> [TASK INSTRUCTIONS]:
(1) Copy the stretch of the notebook code from "keys_with_double_pipe = []" through "keys_with_double_pipe.append(keys)".
(2) Answer these questions using the notebook code:
(a) What string is assigned to the variable bionetwork?
(b) What description does the dropdown widget display?
(c) What file name is printed after the dropdown value is read?
━━━━━ EXTRACT TO READ
In [1]:
import pandas as pd
import numpy as np
import os

In [2]:
from metadata_dict import (hca_keys, dcp_to_tier1_mapping)

In [3]:
bionetwork = "pancreas/"
dcp_path = "./dcp_spreadsheets/" + bionetwork
flat_path = "./flat_dcp/" + bionetwork
tier1_path = "./tier1_output/" + bionetwork
file_name = "ImmuneLandscapeccRCC_metadata_30-01-2023.xlsx"

In [4]:
import ipywidgets as widgets
from IPython.display import display
file_name_dropdown = widgets.Dropdown(
    options= os.listdir(path=dcp_path),
    # value=file_name,
    description='Report Entity:',
    disabled=False,
)
display(file_name_dropdown)

Dropdown(description='Report Entity:', options=('Healthy_and_type_2_diabetes_pancreas.xlsx', 'pancreasNormalIs…

In [5]:
file_name = file_name_dropdown.value
print(file_name)

Healthy_and_type_2_diabetes_pancreas.xlsx


In [6]:
spreadsheet = pd.read_excel(os.path.join(dcp_path, file_name), sheet_name=None, skiprows= [0,1,2,4])

## Programmatic names as join keys

In [7]:
# Save all biomaterials and protocols from each tab as join keys

join_keys = {}
for sheet in spreadsheet:
    join_keys[sheet] = []
    for key in spreadsheet[sheet].keys():
        if (key.endswith("biomaterial_id") or key.endswith("protocol_id")) and \
                (not all(spreadsheet[sheet][key].isna())):
            join_keys[sheet].append(key)
    if not join_keys[sheet]:
        del join_keys[sheet]


join_set = set()
for keys in join_keys.values():
    join_set.update(keys)

In [8]:
# Save keys that have double pipe in order to merge metadata together for those keys

keys_with_double_pipe = []
for sheet in join_keys.keys():
    for keys in join_keys[sheet]:
        if any(spreadsheet[sheet][keys].dropna().str.contains("\\|\\|")):
            print(keys, sheet)
            keys_with_double_pipe.append(keys)
keys_with_double_pipe

[]

## Spreadsheet tab order

In [9]:
# default ordering for simple experimental design & protocols
# ordered_sheets = ['Analysis file', 'Cell suspension', 'Specimen from organism', 'Donor organism', 
#                  'Analysis protocol', 'Sequencing protocol', 'Library preparation protocol', 'Dissociation protocol', 'Enrichment protocol', 'Collection protocol']

def field_id_to_tab(value):
    """Convert the programmatic name of a field to their entity/ tab name"""
    return value.split('.')[0].replace('_', ' ').capitalize()


ordered_sheets = []
if 'Analysis file' in join_keys.keys():
    tab = 'Analysis file'
    ordered_sheets.append('Analysis file')
    if 'Sequence file' in join_keys.keys():
        ordered_sheets.append('Sequence file')
else:
    tab = 'Sequence file'
    ordered_sheets.append('Sequence file')
━━━━━━━━━━
━━━━━ PROVIDED INFORMATION
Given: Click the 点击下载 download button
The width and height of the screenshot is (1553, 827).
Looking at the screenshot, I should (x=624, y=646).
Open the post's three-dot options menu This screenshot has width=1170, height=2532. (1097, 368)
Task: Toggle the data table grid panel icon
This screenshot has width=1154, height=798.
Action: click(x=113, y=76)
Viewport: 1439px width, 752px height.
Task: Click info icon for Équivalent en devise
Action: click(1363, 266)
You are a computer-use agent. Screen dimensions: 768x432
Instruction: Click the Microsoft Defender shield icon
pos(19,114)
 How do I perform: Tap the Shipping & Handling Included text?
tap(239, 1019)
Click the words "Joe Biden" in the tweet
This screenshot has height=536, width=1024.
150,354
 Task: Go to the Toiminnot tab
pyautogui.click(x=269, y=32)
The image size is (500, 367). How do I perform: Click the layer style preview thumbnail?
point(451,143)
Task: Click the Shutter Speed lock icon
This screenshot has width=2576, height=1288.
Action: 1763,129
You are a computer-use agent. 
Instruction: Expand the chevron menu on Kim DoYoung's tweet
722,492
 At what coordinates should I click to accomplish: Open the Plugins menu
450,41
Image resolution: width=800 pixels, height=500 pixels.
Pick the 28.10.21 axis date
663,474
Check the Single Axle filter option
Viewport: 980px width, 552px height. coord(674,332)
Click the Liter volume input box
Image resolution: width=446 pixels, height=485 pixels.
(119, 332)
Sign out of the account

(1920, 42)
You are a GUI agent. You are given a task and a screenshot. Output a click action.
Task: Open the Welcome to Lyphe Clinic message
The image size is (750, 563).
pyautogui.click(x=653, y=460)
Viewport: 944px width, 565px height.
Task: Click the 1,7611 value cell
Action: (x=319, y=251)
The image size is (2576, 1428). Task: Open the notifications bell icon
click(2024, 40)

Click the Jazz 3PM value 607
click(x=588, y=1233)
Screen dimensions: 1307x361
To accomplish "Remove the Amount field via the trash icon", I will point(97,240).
━━━━━━━━━━
> [PER-TASK OUTPUTS]:
(1)
keys_with_double_pipe = []
for sheet in join_keys.keys():
    for keys in join_keys[sheet]:
        if any(spreadsheet[sheet][keys].dropna().str.contains("\\|\\|")):
            print(keys, sheet)
            keys_with_double_pipe.append(keys)

(2)
(a) "pancreas/"
(b) 'Report Entity:'
(c) Healthy_and_type_2_diabetes_pancreas.xlsx